Alors que Michel Barnier espère nommer un gouvernement dans le courant de la semaine prochaine, Pierre Moscovici, premier président de la Cour des comptes indique ce vendredi sur franceinfo que les magistrats financiers n'ont toujours pas "reçu le projet" de budget "et a priori ce ne sera pas pour aujourd'hui, on ne sait pas pour quand ce sera", ajoute-t-il. Sur le projet de loi de finances, "il faut que nous ayons sept jours pour nous prononcer intelligemment et donner un avis pertinent qui compte beaucoup dans le processus parce qu'il peut être évoqué par le Conseil constitutionnel et le Conseil d'État" qui se prononcent aussi sur le budget.

Cependant, "ça ne m'inquiète pas, parce que le gouvernement a jusqu'au 1er octobre pour déposer le projet de loi de finances sur le bureau des Assemblées, avec un compte à rebours, il faudrait que ce soit lundi", avance-t-il. "Il reste une semaine ou deux semaines pour qu'on ait 70 jours de débat", au Parlement. Pierre Moscovici regrette de ne pas être tenu au courant par l'exécutif : "Ce que j'aimerais, c'est qu'on nous prévienne, qu'il y ait un peu de transparence dans tout ça", mais "je comprends aussi que la priorité soit à la formation du gouvernement".

Une situation "dégradée et préoccupante" 

S'agissant du fond et de l'état des finances de la France, il se montre très pessimiste : "Nous avons une situation des finances publiques qui est dégradée, préoccupante, si on n'agit pas, elle peut devenir inquiétante, voire dangereuse", prévient Pierre Moscovici. "Nous avons des déficits.

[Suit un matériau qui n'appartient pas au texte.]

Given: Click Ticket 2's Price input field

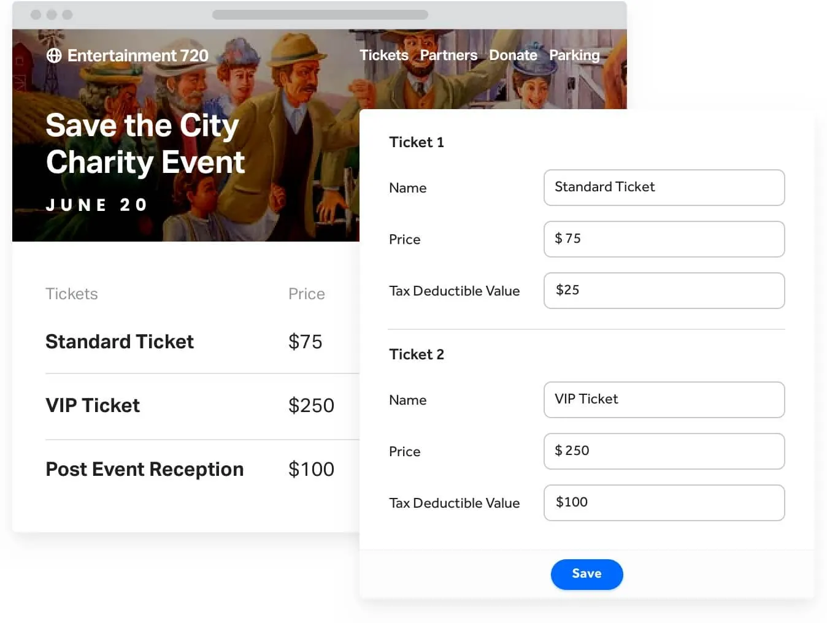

On est censés faire 3% des déficits par rapport au PIB. Nous sommes en procédure de surveillance de la Commission européenne pour déficit excessif", rappelle-t-il. Il met l'accent sur "une dérive de nos finances publiques qui est très importante, nous avons des déficits qui devraient être à 5,6% à la fin de l'année et à 6,2%, l'an prochain selon une note du Trésor, alors que nous devrions aller vers 3%, or nos déficits ne cessent d'augmenter".

"Bruno Le Maire dit qu'il faut faire 3% [de déficit public] en 2027 : on ne peut pas et on ne doit pas". "Il faudrait faire plus de 110 milliards de coupes. Politiquement, ça ne passe pas. Socialement, ça fait mal. Et économiquement, ce n'est pas intelligent", estime Pierre Moscovici.

Le pays a besoin "d'investir"

La conséquence, c'est que "si nous ne faisons rien, notre dette publique passerait de 110% du PIB aujourd'hui à 124% en 2027". Concrètement, on pourrait atteindre "les 3 800 milliards d'euros de dettes, ça veut dire que chaque année, on devrait rembourser 80 milliards d'euros et plus pour financer cette dette et les taux d'intérêts qui l'accompagnent", alors qu'"en 2021", on dépensait "25 milliards d'euros" pour rembourser la dette.

Or, le pays a besoin d'"investir pour lutter contre le réchauffement climatique, préserver le système éducatif et l'améliorer, mais comment voulez-vous investir si vous utilisez 80 ou 85 milliards d'euros à rembourser de la dette. Il n'y a pas de dépense publique plus bête que celle-là, plus inutile qui soit", déclare le premier président de la Cour des comptes.